Don’t Stop Me Now by Queen pretty much sums up all that’s wrong with the world.

Who is your inspiration?

People who’ve continued to write new, relevant material over several decades – Billy Childish, Mark E Smith, John Cooper Clarke, Nigel Blackwell. Long term inspirations have never strayed too far from Joe Strummer and Ronnie Barker.

What annoys you most?

People that ask you a question, then talk over your answer. They seem to be breeding at an alarming rate.

What’s your favourite pudding?

If Death By Angel Delight had been invented, it would top my list.

Are you in love?

Yes. Beneath the hat, glasses and cynicism, you’ll find a lucky man who appreciates how fortunate he is. Don’t tell anyone, though. Can we return to the Smash Hits questions, please?
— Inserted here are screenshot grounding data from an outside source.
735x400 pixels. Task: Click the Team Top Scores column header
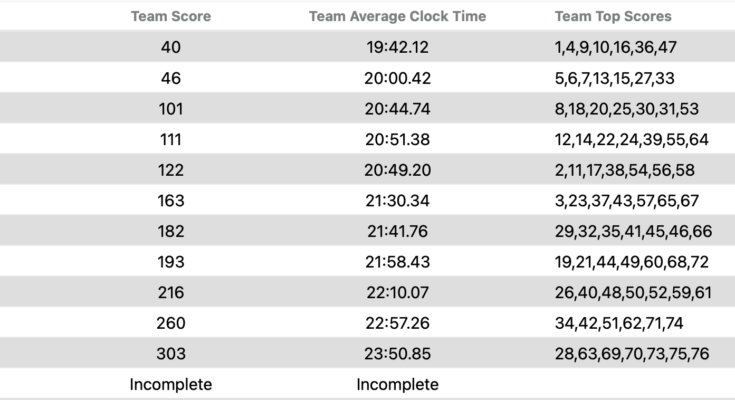[x=613, y=16]
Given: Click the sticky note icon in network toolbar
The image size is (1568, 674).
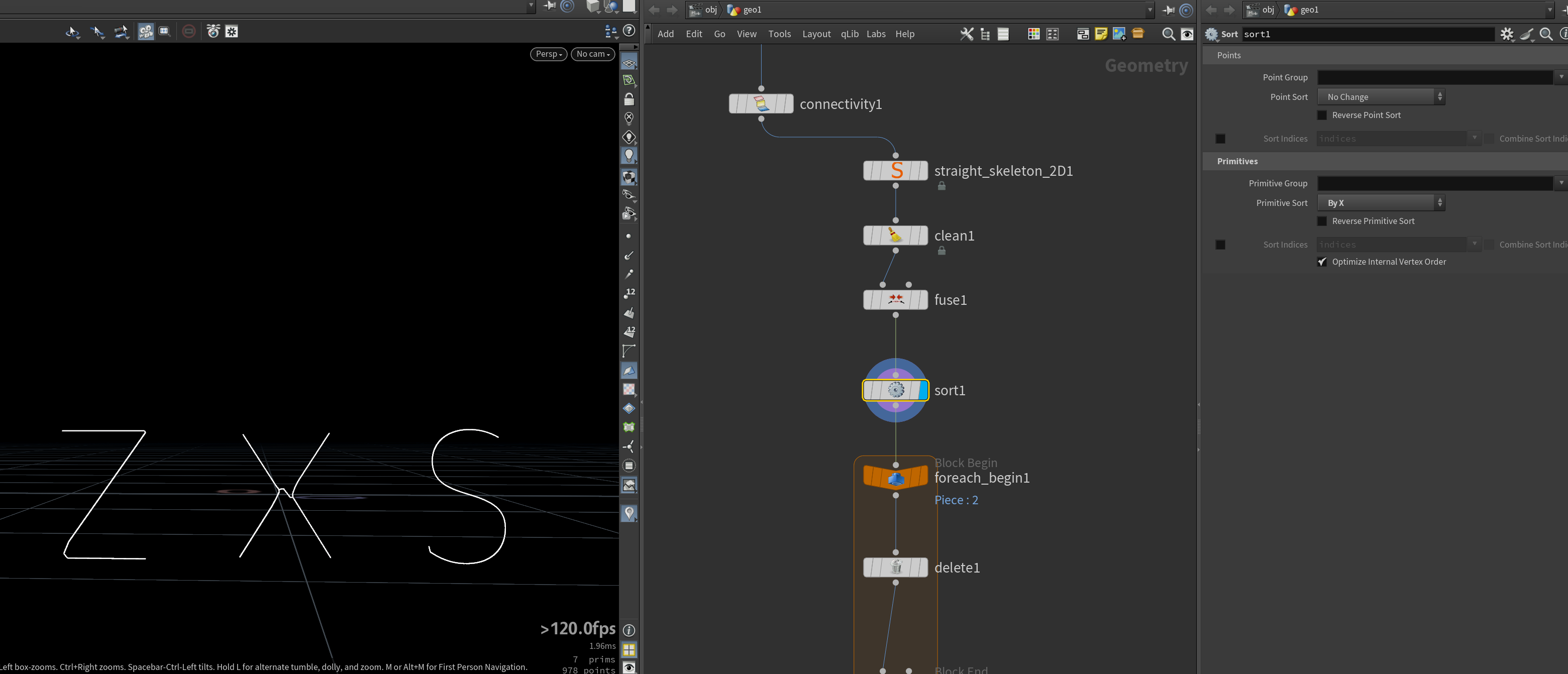Looking at the screenshot, I should (x=1101, y=34).
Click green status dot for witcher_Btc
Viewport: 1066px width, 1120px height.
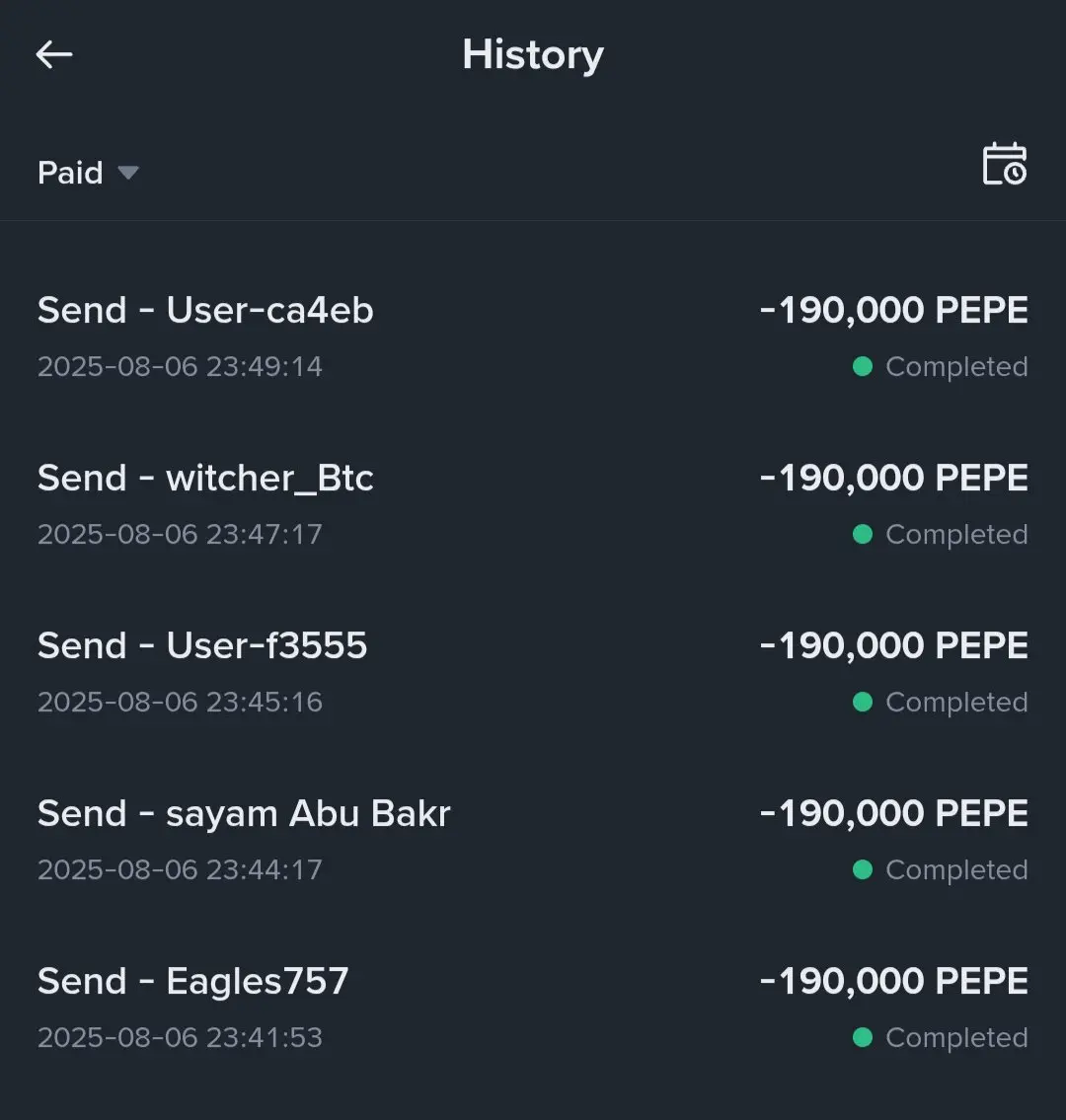(863, 534)
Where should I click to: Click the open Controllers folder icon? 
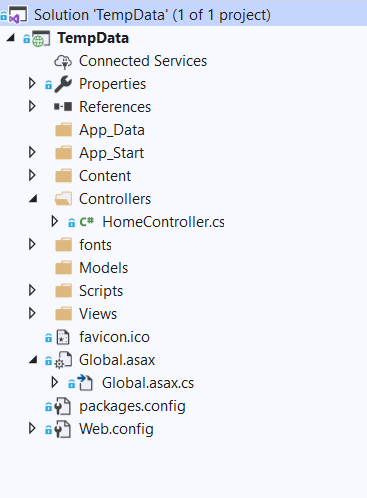[x=63, y=199]
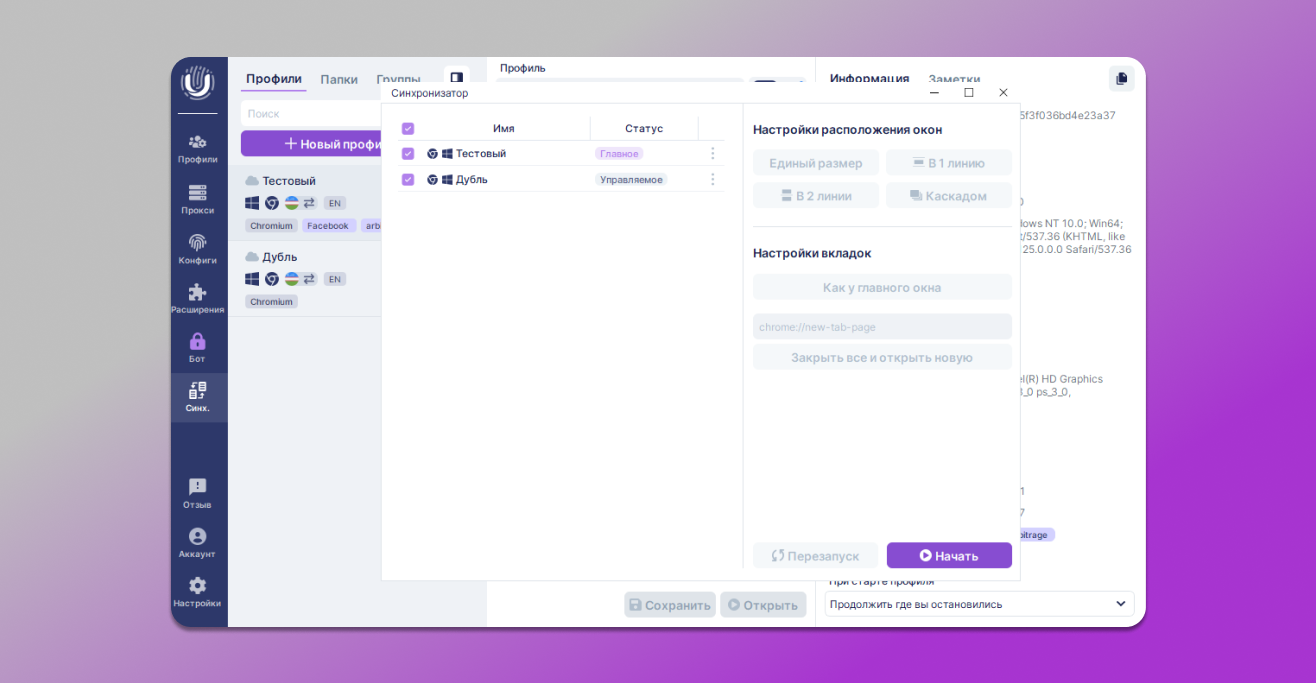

Do you have a reccurring dream? If so, what is it?

That’s better! I often used to dream of scoring a cup winning goal for The Baggies. These dreams have become far less frequent as I’ve a) become older than the players, b) realised I’d never be allowed to wear specs on the pitch, and c) owned up to the fact that I was never good enough in the first place.

Where did you play at Worcester Music Festival?

Last year, I performed at The Cricketers and Worcester’s finest independent record store, Rise.

What was the experience like?

The festival seems to be getting better every year. There was a proper feel-good factor around the city. Highly infectious. The Cricketers has a heady mix of fine ale and oddball characters. Always makes for a great night. We’re very fortunate to have a shop like Rise. Let’s not take it for granted.